WiFi has a lot of overhead: You should get effective speed at about 60% of connection speed. This is a WiFi thing, it’s not related with Mikrotik. 60% of 867 = 520,2. I’d say the first test where limited by WiFi.
I believe that You are limited by Your ISP now. The download speed got where it should(ish) be, and the upload speed is limited by something else.
I think this is a schematic diagram - the connections are not to some ports. I think we have:
CPU → two full duplex 1 gigabit links → switch chip → five ethernet ports.
If we use (say) eth1 as WAN, and the other five as LAN, the traffic will:
Enter eth1
Travel through one of the two 1 gigabit links
Go to the CPU, to be routed.
Get out of the CPU, to one of the others ethX, using one of the two 1 gigabit links
Response comes back via the same ethX and goes back in reverse order.

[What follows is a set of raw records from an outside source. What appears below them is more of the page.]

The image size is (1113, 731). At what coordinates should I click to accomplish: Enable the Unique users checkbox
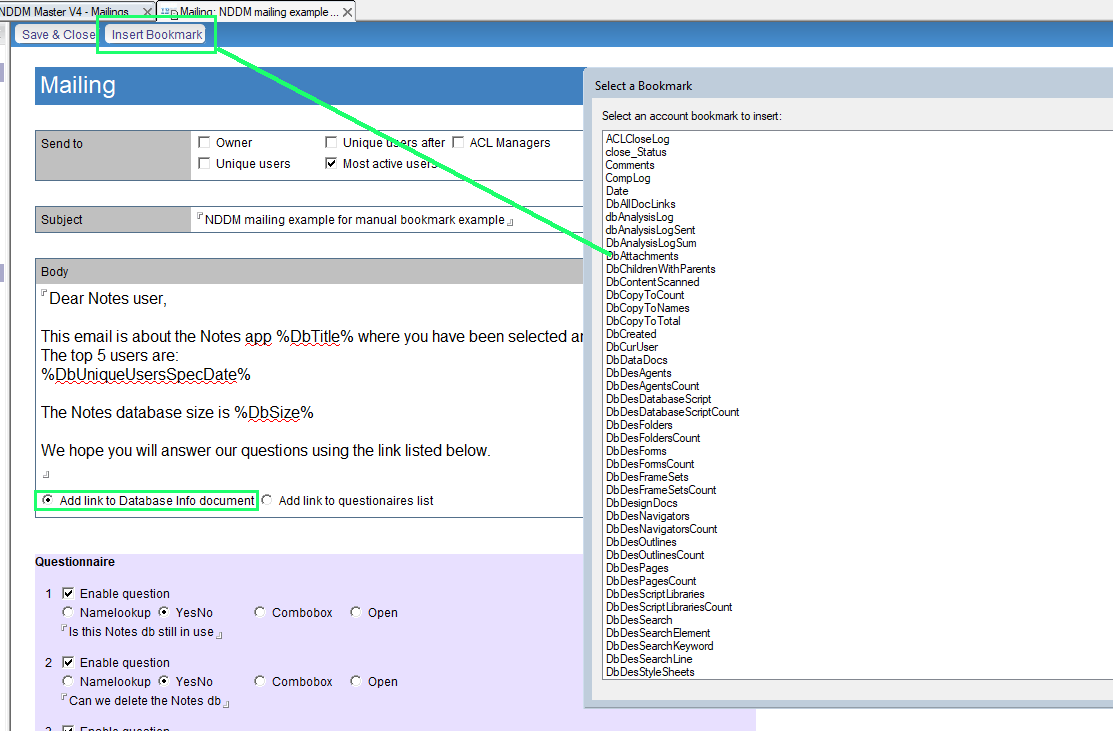click(205, 164)
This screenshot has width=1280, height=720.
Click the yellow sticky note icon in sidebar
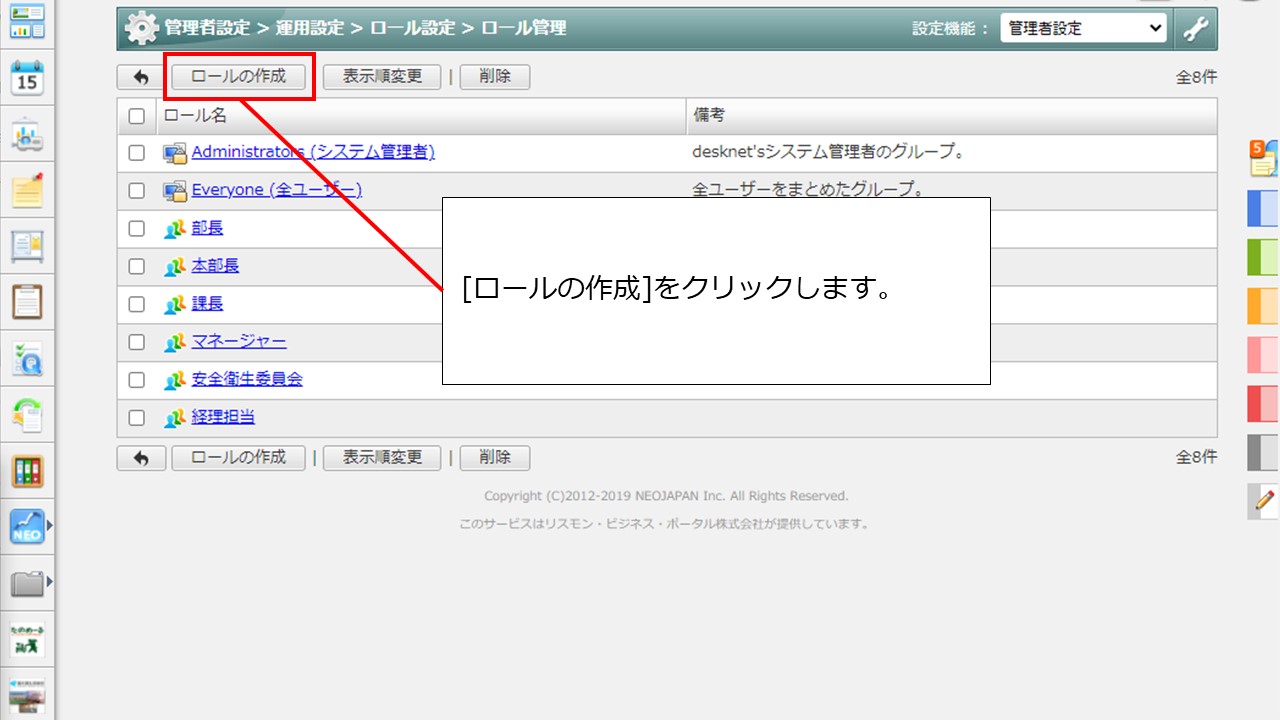pos(27,190)
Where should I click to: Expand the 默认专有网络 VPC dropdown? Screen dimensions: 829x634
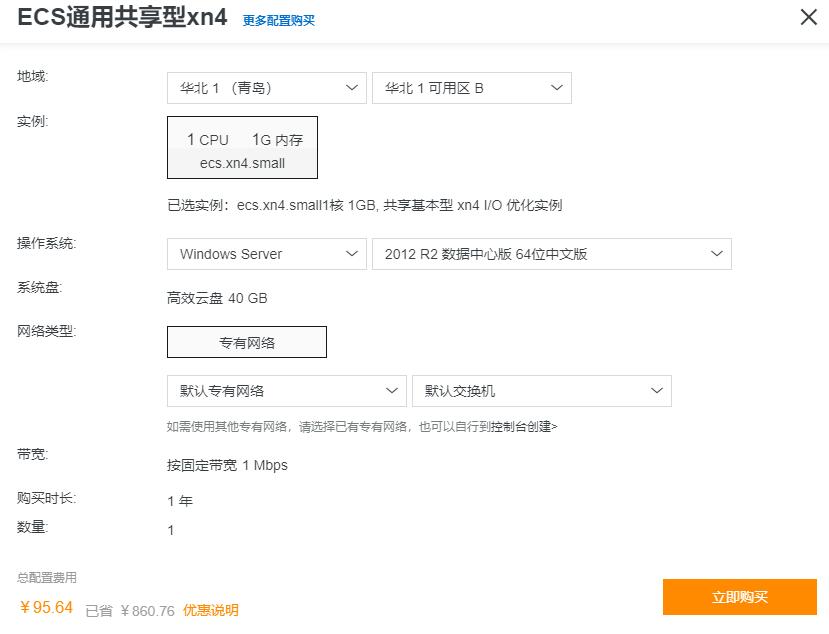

So, we use the links twice, since they are on the same switch chip. That’s the reason this unit will NOT do more than 1,9Mbps: no more internal links. Real world scenario it does far less - but that’s not the point.
sorry to add to this old post but im having a similar issue, we have a 330MB fibre
ive factory reset RB760iGS, PPPOE, no VPN,upgraded to 7.6, but i cant get more than 120MB through the speedtest?
ive tried changing MTU on pppoe, no difference
enabling/disabling the change tcp mss, no difference?
disabling all firewall rules, no difference?
tried no computers connected to any ports expect our ONT on port 1
i dont no what else to try?
i can connect my laptop and other routers to the ONT and get the full wack no problem?
Set the ports to reflect Your needs. The SFP one should be part of the WAN interface group, should be removed from the “LAN” interface group (if it is there, I don’t know) and should be removed from the “bridge”. You need to create a PPoE connection, and put its interface on the WAN group too.